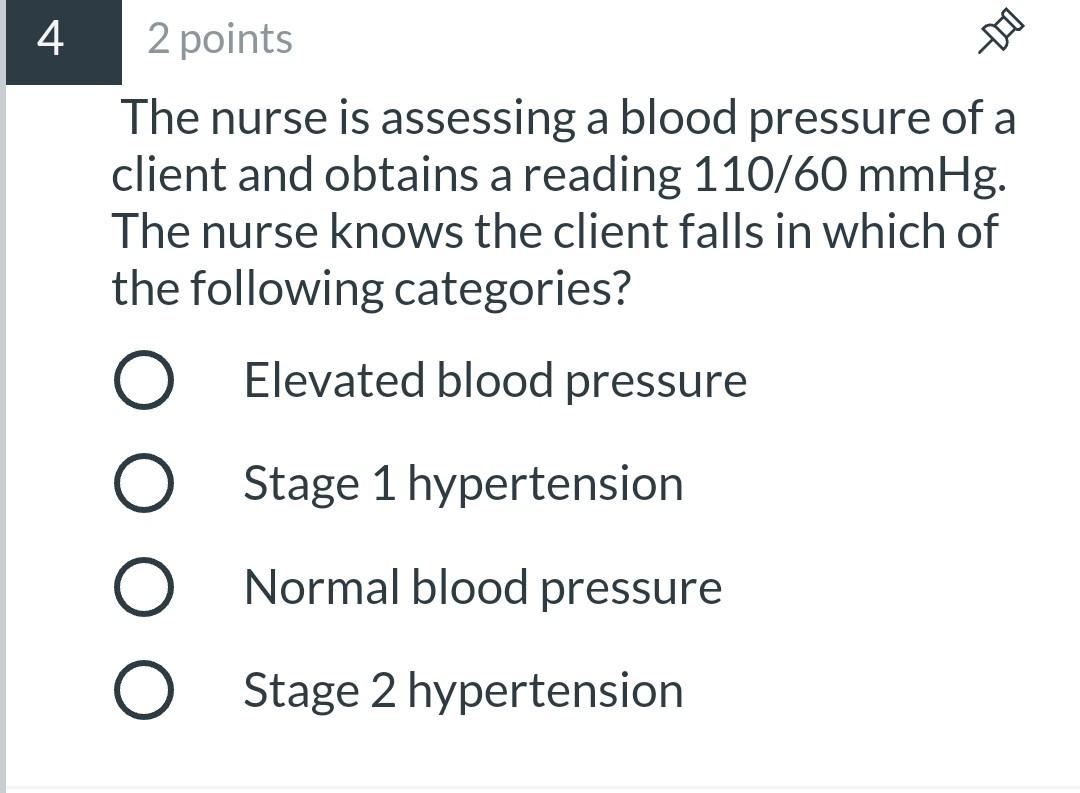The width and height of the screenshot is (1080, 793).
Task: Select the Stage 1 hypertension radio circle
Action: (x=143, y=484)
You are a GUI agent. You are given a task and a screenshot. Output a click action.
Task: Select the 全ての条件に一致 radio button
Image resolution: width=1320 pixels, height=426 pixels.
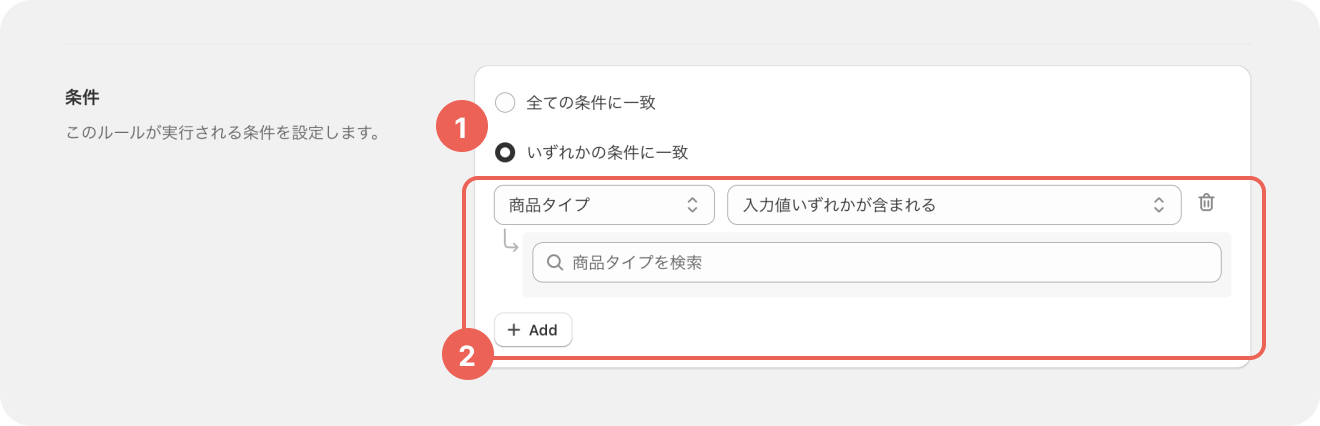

==

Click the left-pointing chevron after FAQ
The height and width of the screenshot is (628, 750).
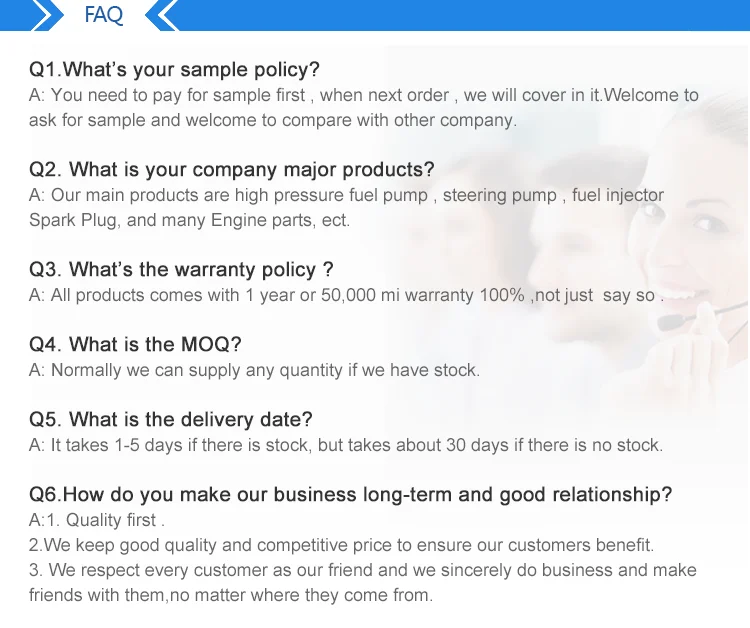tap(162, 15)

EXERCISE GOAL:
Reproduce, character for character, only the lines of the preceding data that start at the line with "Task: Select the 全ての条件に一致 radio button" and end at the line with "Image resolution: width=1320", both included.

THE ANSWER:
Task: Select the 全ての条件に一致 radio button
Image resolution: width=1320 pixels, height=426 pixels.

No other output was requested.